リオ2016に続き、国連の難民認定を受けている世界有数のアスリートたちが、再びオリンピックに出場する機会を得ることになる。
2018年10月、ブエノスアイレスで開催された第133回IOC総会では、東京2020に向け、EORの結成が承認された。13ヵ国と21のホスト国から集まった55人の候補アスリートに、トレーニングを支援するIOC難民アスリート奨学金が与えられた。
その結果、29名のアスリートが選抜され、東京2020でEORのカラーを身にまとう。難民アスリートは、現在進行中の世界的な難民危機に対する認識を高めるために、再び国際的な舞台に立つ。

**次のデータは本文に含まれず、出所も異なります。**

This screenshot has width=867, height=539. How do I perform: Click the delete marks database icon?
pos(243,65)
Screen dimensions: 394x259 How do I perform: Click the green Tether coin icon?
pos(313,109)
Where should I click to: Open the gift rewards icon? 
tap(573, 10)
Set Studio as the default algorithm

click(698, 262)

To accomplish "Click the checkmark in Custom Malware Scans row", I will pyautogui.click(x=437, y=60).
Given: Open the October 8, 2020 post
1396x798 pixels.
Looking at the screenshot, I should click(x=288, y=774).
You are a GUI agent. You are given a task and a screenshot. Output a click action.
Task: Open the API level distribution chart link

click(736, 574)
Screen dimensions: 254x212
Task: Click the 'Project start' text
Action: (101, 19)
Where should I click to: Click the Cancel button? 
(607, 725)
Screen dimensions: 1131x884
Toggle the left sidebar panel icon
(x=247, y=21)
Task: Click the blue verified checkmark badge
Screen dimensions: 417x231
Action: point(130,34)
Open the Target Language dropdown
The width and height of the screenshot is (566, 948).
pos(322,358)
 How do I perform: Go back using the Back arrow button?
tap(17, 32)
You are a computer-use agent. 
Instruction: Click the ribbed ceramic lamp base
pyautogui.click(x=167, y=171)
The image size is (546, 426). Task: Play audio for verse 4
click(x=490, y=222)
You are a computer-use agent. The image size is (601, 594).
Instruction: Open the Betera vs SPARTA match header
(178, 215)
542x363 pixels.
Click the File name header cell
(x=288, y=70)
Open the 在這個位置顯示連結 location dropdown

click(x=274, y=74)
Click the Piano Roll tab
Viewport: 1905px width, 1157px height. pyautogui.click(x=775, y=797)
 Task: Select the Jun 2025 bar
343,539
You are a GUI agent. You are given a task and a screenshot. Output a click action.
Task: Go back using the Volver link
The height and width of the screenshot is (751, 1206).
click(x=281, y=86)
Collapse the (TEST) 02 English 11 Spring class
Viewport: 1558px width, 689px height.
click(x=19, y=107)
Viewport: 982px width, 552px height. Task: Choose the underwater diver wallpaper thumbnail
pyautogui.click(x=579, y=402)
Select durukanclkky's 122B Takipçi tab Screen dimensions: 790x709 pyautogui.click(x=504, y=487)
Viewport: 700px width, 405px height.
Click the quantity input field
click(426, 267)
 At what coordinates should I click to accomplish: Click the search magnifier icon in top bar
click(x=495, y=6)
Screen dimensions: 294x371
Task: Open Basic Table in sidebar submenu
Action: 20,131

ここでは、東京2020に出場するEORのアスリートたちの競技種目と、日本での観戦方法を紹介する。
IOC難民選手団の歴史
IOC難民選手団は、2016年3月に国際オリンピック委員会の執行委員会によって初めて創設されたもので、難民問題の影響を受けた潜在的なエリートアスリートたちに、オリンピック大会の出場権と参加する機会を提供することを目的としている。
トーマス・バッハIOC会長は、当時、「難民オリンピックアスリート(当時の呼称)をリオ2016に迎えることで、私たちは世界のすべての難民に希望のメッセージを送りたい」と述べた。
この年、43名の候補者が最終選考に残り、最終的に10名の選手が選ばれ、リオのオリンピックに参加。候補となった選手はすべて、国連の難民認定を受けていた。
2016年6月にチームが発表された後、バッハ会長は「これは、世界中のすべての難民にとって希望の象徴となり、この危機の大きさを世界がよりよく認識することになるでしょう」と付け加えた。
「また、難民は私たちの仲間であり、社会を豊かにする存在であることを国際社会に伝えるものでもあります。難民アスリートたちは、想像を絶する悲劇に直面したにもかかわらず、誰もがその才能やスキル、人間の精神の強さを通じて社会に貢献できることを世界に示すことになるでしょう」
ポポレ・ミセンガとユスラ・マルディニの2名のアスリートが、予選などで結果を残した。
閉会式で旗手を務めたミセンガは、柔道の開幕戦で勝利し、90kg級でラウンド16に進出。マルディニは、100mバタフライの予選を勝ち上がったものの、準決勝には進めなかった。
IOC難民選手団に与えられたミッション
難民とは、国連難民高等弁務官事務所(UNHCR)の定義によると、「迫害、戦争、暴力などのために自国からの脱出を余儀なくされた人」を指す。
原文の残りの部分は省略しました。